COLORADO SPRINGS, Colo. (KRDO) -- Construction on the 18-mile "Gap" widening project on I-25 between Monument and Castle Rock will shift more toward the project's southern end in 2021, an official said Friday.
Tamara Rollison, a spokesperson with the Colorado Department of Transportation, said that one of the project's main components this year is building a new overpass on County Line Road -- which separates El Paso and Douglas counties.
"Much of that work will be done at night and we will continue to allow traffic through that area and build the bridge around it," she said. "We're hoping to start construction in February. The design phase is already finished."

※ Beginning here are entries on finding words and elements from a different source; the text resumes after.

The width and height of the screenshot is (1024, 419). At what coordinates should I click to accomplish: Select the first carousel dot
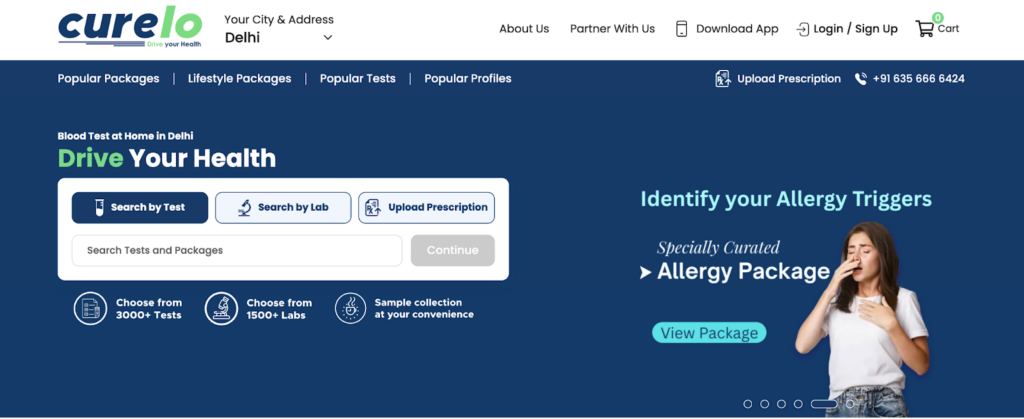(x=747, y=404)
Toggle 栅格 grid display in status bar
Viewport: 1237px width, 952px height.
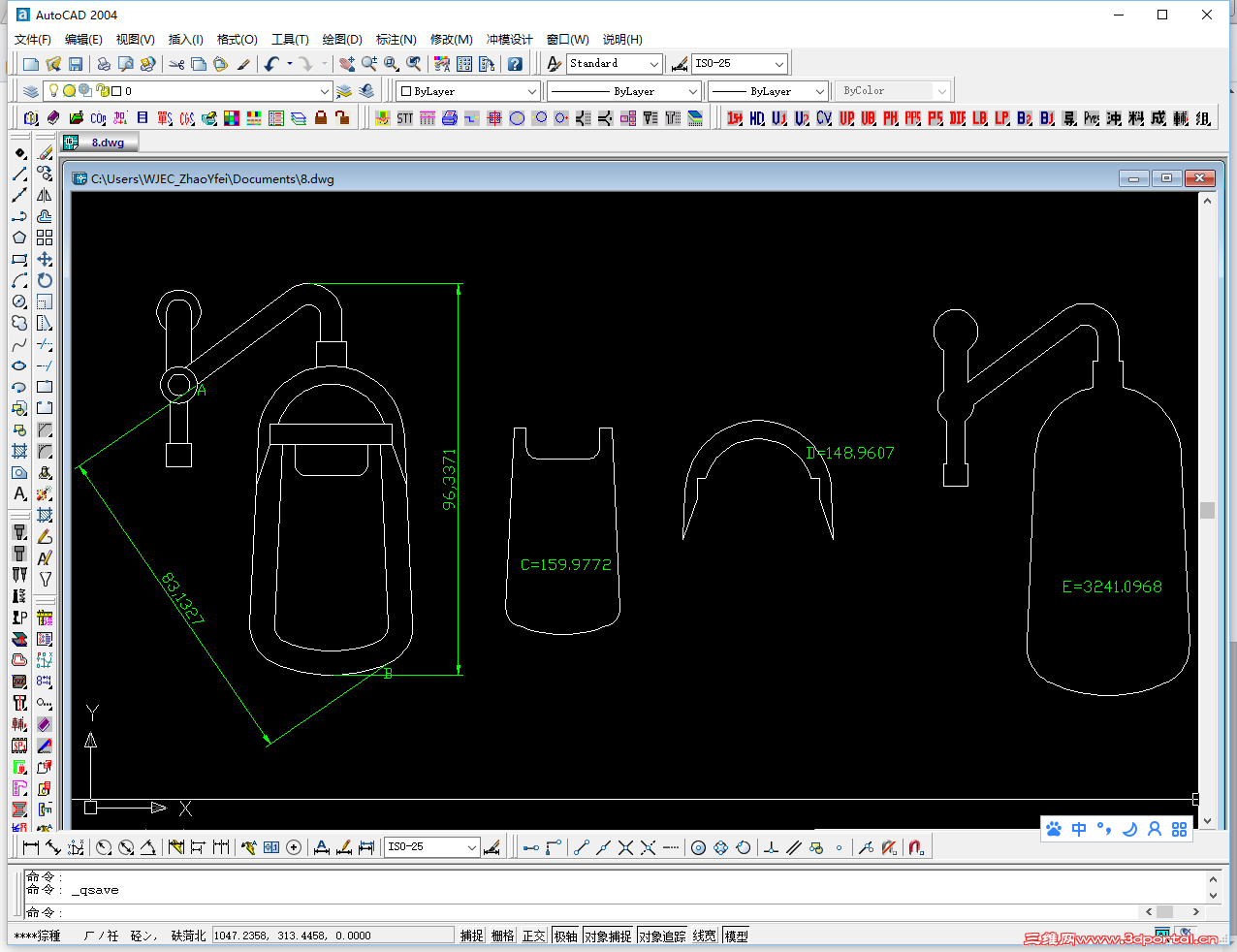502,936
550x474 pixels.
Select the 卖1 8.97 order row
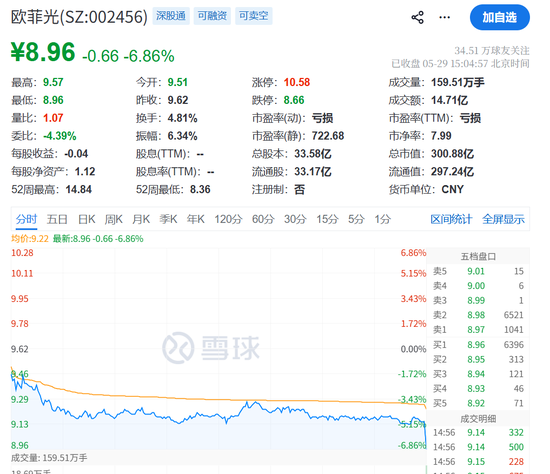[x=478, y=330]
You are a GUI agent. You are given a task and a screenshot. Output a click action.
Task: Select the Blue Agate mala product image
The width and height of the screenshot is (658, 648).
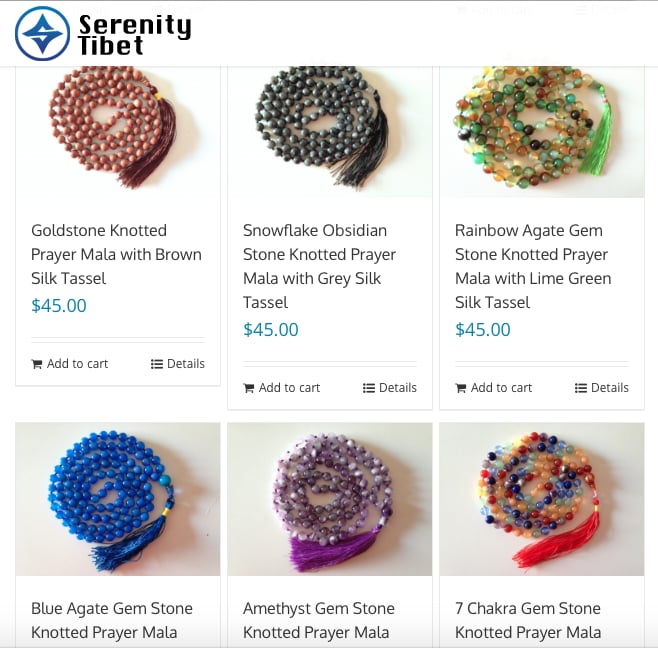pos(118,499)
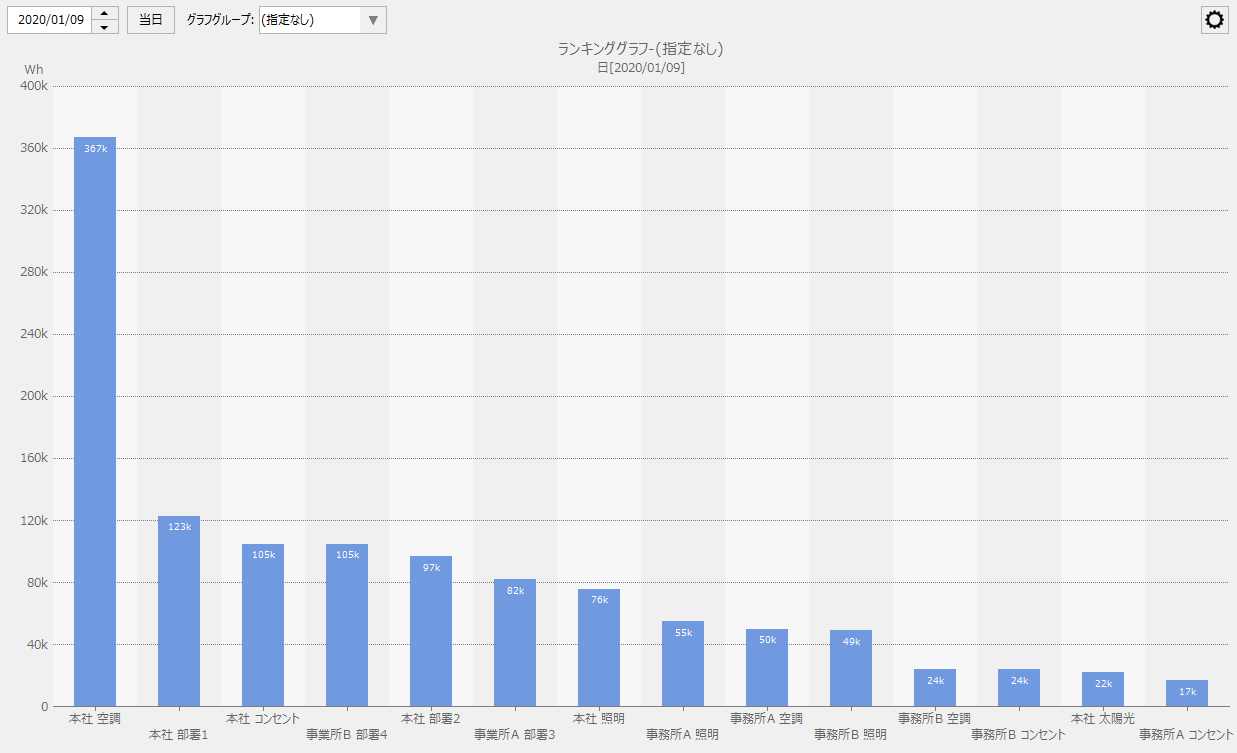Expand the グラフグループ dropdown
The width and height of the screenshot is (1237, 753).
pyautogui.click(x=372, y=20)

Much of this year's construction, Rollison said, will focus on completing that bridge, as well as finishing two of four other new bridges at key interchanges north of County Line Road; completing two of four new wildlife crossings; and completing the remaining 40% of paving.

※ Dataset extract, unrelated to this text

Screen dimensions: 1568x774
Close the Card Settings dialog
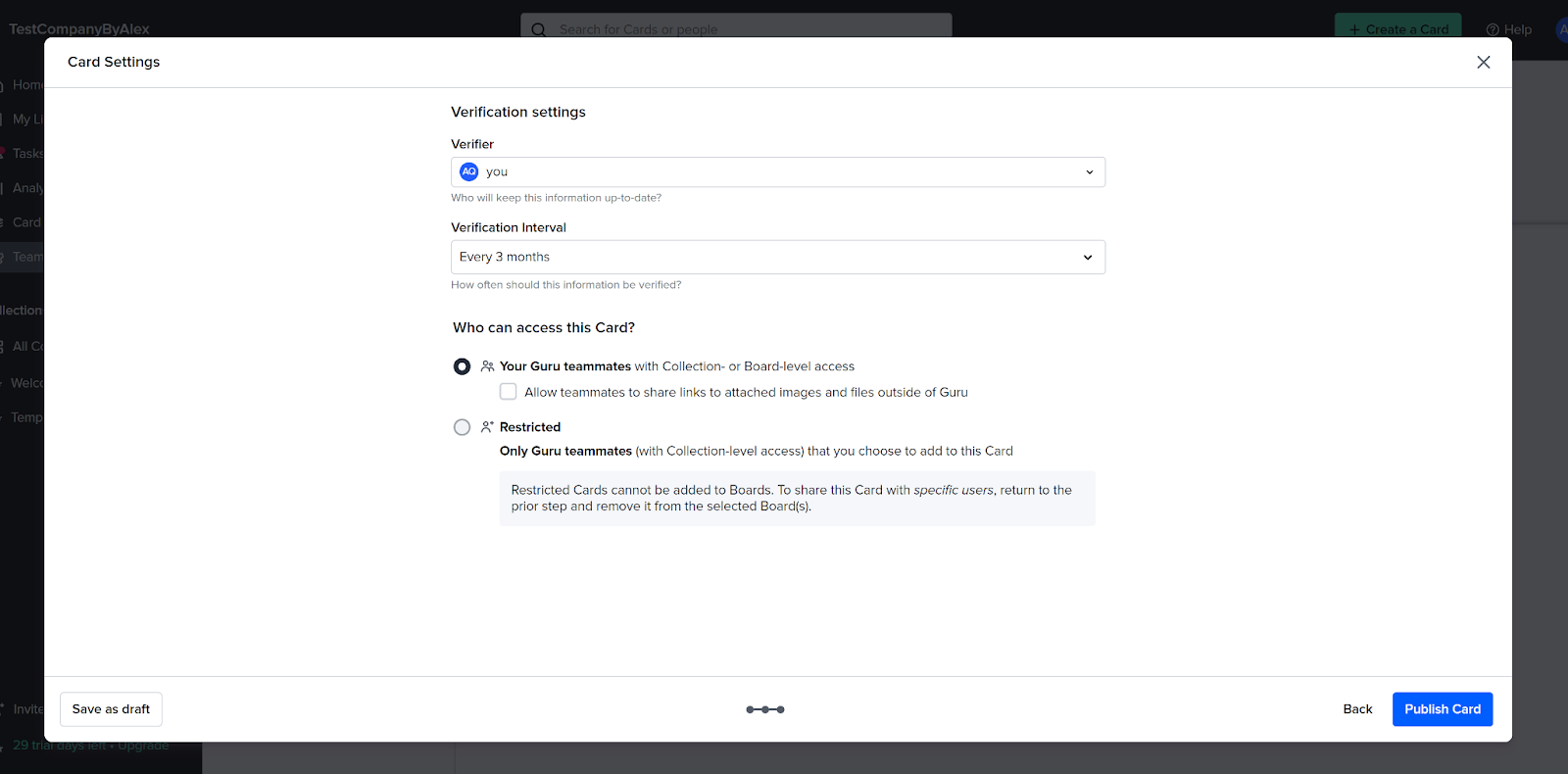pos(1483,62)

Last year, workers finished the northernmost five miles of the project near Castle Rock, and built a southbound climbing lane from just south of Greenland Road over Monument Hill that is currently being used as part of a traffic shift to safely accommodate construction in the area.

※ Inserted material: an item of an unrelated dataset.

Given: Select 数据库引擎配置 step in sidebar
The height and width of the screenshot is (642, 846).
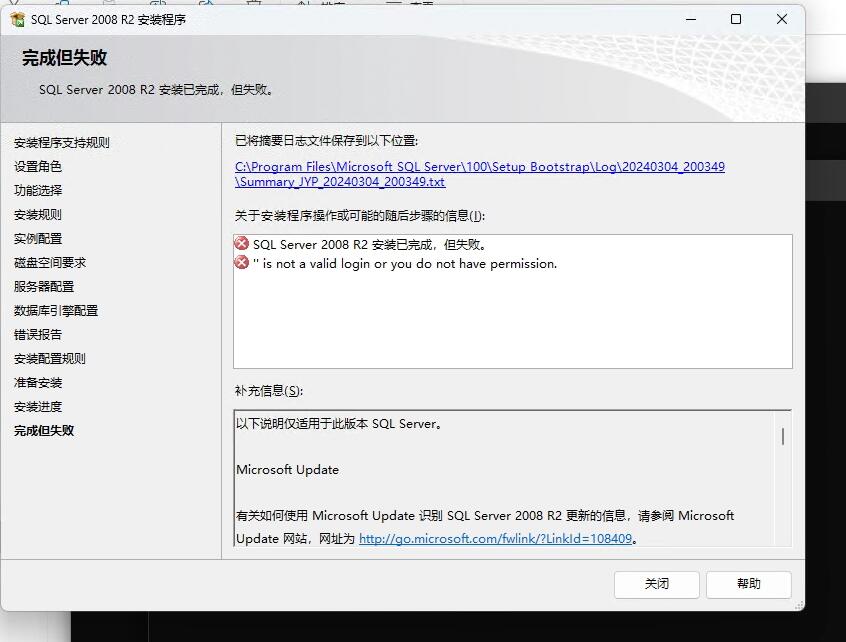Looking at the screenshot, I should point(56,311).
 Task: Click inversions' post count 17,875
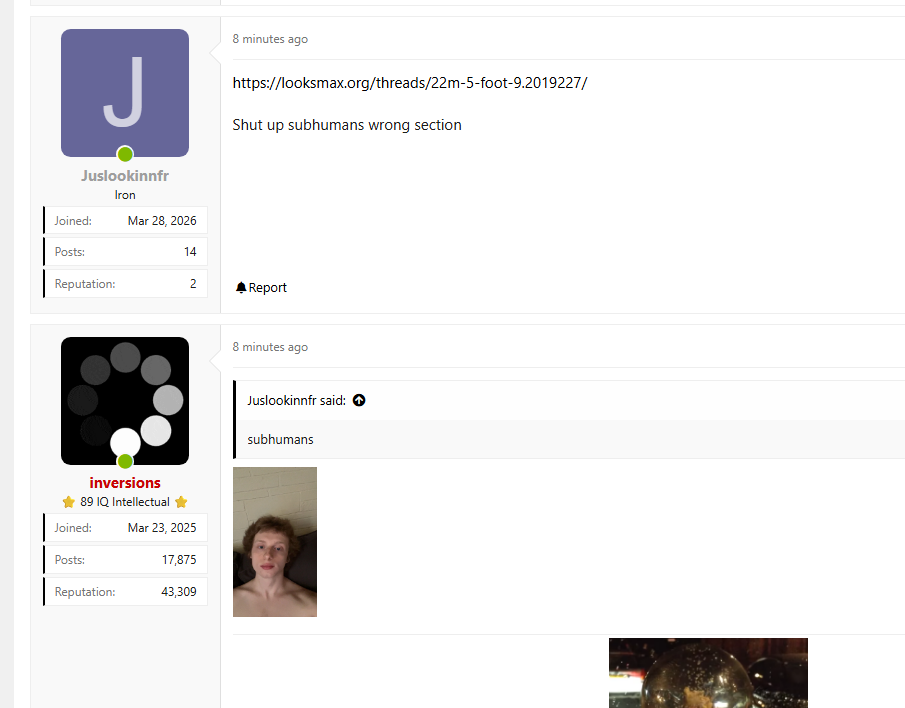point(179,560)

Crews also will finish installing the final 11 of 28 miles of wildlife fencing designed to keep animals off the highway and lead them to the new crossings.
"That should reduce animal-vehicle collisions in the Gap by 90%," Rollison said. "We've also done everything we can reduce traffic crashes and improve safety. We think that drivers are doing better in slowing down and leaving plenty of space between themselves and other drivers."
The project started in September and remains on schedule to be finished in late 2022, at a cost of $350 million. Workers are widening the freeway from two to three lanes in each direction, as well as adding wider shoulders for increased safety.
Rollison said that at the end of the project, the left lanes in each direction will serve as toll (express) lanes, and will be free to vehicles with three or more people and motorcycles until the amount of the toll is determined.
"I think they'll end up being among the lowest in the state, if not the nation," she said.
Some drivers have mixed feelings about the project.
"It's been forever," said Sandra Kyner. "And you know what, it's scary because the traffic's still bad. I just wish they could get it finished. It wouldn't be so bad now if they had done it a long time ago when the need was first identified."
Nate Schwinghammer said," "I think it's very productive. I will be happy when it's over. But I'm glad it's going to help the community, as far as travel and not backing up traffic so much."
Robin Fields said he's glad to see what appear to be sound walls being installed along Monument Hill.
"The noise is really bothersome where I live in Woodmoor," he said. "I complained about it when they first started talking about it. So hopefully they'll have some noise dissipation."